Computer Vision

From APL
Revision as of 12:45, 4 December 2018 by Aplstudent (talk | contribs) (Raspberry Pi Camera)

(diff) ← Older revision | Latest revision (diff) | Newer revision → (diff)
Jump to: navigation, search


OpenCV is a python compatible open source library used for computer vision. OpenCV offers a wide range of functionality including built in image filters and AI based image/object recognition. So far, we've used OpenCV and python to to identify stop signs in real time, use image filters to correct for lens distortion on the RaspberryPi's camera, and code has been written to implement edge detection.

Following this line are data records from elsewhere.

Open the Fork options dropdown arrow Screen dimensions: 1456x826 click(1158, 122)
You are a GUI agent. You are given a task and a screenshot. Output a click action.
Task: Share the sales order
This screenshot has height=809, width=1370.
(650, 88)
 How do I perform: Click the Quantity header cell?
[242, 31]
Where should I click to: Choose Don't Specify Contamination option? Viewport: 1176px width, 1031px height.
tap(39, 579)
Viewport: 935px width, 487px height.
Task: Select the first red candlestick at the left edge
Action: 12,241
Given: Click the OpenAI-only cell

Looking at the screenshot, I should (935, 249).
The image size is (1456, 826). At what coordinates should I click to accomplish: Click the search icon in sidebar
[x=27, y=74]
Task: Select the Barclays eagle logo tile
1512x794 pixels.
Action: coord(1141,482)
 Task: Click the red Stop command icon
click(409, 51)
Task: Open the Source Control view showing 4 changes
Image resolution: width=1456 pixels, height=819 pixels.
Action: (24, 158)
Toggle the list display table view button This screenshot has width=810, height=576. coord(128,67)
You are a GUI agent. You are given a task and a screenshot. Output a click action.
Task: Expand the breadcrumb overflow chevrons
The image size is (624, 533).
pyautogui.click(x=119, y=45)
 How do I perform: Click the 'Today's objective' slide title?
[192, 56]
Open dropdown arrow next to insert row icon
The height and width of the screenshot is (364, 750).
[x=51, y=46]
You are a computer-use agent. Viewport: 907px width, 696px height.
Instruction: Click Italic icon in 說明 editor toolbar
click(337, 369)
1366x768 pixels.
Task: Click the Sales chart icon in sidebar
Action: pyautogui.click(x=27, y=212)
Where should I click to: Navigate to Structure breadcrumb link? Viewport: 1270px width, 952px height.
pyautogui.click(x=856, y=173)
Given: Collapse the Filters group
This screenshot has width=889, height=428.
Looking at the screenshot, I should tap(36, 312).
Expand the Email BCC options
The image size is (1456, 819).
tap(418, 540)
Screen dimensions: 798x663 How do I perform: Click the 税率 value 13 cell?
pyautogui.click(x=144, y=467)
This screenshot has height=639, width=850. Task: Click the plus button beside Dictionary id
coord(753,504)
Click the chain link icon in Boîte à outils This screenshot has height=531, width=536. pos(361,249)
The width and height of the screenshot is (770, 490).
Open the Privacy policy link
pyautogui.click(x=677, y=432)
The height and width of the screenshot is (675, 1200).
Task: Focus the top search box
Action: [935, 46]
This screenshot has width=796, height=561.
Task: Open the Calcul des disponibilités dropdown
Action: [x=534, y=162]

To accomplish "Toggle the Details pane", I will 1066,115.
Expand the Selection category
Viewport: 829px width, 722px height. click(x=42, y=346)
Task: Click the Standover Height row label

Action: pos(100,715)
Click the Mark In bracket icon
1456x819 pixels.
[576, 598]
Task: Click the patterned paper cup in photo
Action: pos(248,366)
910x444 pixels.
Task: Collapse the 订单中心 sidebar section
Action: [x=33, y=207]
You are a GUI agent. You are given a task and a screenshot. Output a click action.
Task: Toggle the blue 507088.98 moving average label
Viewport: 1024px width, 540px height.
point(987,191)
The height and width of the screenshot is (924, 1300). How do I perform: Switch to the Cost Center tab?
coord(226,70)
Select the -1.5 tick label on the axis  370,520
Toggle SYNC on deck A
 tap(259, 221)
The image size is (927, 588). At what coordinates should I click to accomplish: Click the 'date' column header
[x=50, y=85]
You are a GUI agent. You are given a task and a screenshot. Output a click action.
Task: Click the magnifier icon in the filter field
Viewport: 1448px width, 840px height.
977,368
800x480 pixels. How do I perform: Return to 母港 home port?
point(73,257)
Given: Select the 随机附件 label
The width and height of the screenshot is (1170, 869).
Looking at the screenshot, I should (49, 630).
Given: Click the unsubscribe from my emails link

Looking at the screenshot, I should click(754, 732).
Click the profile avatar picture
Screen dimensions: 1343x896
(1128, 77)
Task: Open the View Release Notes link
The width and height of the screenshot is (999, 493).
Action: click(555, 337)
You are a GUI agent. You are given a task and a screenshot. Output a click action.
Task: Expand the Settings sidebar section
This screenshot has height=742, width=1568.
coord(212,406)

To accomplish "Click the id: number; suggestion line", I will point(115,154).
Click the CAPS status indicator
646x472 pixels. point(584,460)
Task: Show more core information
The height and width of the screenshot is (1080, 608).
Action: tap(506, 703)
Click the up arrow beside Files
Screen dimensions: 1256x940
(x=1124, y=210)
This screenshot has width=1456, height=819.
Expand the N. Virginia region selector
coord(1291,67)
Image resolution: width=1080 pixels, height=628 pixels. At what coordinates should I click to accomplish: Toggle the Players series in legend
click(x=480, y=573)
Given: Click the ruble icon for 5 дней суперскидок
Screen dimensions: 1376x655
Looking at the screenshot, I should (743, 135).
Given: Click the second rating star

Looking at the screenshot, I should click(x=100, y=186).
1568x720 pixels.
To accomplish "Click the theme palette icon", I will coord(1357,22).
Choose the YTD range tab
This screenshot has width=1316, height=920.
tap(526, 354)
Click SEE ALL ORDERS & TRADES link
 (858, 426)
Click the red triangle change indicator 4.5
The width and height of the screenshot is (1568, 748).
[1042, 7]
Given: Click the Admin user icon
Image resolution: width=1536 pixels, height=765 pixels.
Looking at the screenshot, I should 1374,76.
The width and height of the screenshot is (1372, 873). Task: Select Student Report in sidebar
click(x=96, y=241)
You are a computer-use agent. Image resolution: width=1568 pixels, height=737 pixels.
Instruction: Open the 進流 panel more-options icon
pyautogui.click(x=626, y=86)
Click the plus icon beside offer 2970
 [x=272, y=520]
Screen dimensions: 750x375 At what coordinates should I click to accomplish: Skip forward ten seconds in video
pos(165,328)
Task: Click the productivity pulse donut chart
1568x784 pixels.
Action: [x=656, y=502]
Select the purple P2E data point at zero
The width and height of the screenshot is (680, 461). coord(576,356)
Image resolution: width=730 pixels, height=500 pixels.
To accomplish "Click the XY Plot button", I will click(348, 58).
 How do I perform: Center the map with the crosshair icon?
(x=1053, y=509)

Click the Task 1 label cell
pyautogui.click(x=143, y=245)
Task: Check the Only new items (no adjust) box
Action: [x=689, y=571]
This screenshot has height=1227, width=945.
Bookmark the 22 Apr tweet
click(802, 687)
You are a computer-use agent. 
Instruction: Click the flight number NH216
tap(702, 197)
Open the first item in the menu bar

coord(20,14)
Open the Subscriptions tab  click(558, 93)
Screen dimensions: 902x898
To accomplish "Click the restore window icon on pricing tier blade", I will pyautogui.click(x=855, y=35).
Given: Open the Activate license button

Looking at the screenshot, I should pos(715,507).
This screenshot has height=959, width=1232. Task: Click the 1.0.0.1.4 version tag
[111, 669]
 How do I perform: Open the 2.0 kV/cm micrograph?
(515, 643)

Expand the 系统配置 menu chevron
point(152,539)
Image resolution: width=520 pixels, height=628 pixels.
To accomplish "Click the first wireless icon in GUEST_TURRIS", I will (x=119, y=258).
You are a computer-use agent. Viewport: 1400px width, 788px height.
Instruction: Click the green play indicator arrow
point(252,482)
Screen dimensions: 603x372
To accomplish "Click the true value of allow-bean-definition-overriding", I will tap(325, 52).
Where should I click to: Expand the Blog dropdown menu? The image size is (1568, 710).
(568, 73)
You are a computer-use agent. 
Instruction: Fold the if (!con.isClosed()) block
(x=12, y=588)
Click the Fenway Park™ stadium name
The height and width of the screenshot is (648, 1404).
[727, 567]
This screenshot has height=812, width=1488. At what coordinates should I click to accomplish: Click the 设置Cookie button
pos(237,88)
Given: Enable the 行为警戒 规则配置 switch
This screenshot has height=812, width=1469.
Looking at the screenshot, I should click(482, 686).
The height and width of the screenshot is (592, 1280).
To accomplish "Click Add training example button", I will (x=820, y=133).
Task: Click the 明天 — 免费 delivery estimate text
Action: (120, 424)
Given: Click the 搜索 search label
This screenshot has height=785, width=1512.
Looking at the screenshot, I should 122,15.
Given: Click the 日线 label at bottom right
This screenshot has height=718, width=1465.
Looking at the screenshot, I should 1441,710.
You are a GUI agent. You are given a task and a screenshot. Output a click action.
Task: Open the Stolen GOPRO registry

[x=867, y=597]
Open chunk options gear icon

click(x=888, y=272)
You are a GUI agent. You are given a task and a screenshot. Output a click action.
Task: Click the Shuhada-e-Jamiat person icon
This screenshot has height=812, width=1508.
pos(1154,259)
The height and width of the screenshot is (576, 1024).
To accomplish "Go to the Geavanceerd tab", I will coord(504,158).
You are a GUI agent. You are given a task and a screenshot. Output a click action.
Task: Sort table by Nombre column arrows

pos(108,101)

Object detection with OpenCV is not very difficult once you have a trained haar cascade. Right now we have a usable haar cascade for stop signs, eyes, and faces. These are three commonly identified image types and thus pre-made haar cascades are available on github and through google searches. Although, making your own haar cascade is possible and discussed in many tutorials. To learn more about using OpenCV and haar cascades I recommend the YouTube series, OpenCV with Python for Image and Video Analysis, by sentdex ([1]). This playlist contains multiple relevant videos which go over how to install OpenCV, how to write code to use OpenCV, how haar cascades are made and used with OpenCV.

Also note that currently OpenCV is not installed on the RaspberryPis and will need to be installed on both your computer and the RaspberryPis to make use of the preexisting code.

Basic Computer Vision

While OpenCV is extremely useful and powerful it does most of the work under the hood, that said for those more interested in learning more about computer vision or implementing their own computer vision based code we recommend exploring those avenues as well. We've written some computer vision code, a Gaussian filter to blur images and a Sobel operator to detect edges. While we've found that this code works better for our purposes it is much slower than OpenCV's filters. For those interested in optimizing this code, one should learn how Gaussian blur filters and Sobel operators work and then update the code accordingly. The current plan for the edge detection is to use the camera to identify edges and approximate the distance of the edge to the car. Code has been written to approximate object distances based on camera pixel location but this is only useful if we can identify objects or edges. The ultimate goal will be to identify obstacles and walls and navigate around them.

Sobel Operator and Edge detection

The Wikipedia page [2] for the Sobel operator provides a much more extensive and mathematical explanation than can be provided here but the general idea is to compare the differences in local intensities at every point in an image. To do this one needs to convolve a 3x3 kernel in the x direction and convolve a similar 3x3 kernel in the y direction with a 3x3 pixel matrix of the image. This step must be repeated at every unique 3x3 point on the image. The result of this process creates an image with brighter edges. The new image with enhanced edges can be passed through a filter which takes any pixel below a certain threshold and convert its intensity to zero.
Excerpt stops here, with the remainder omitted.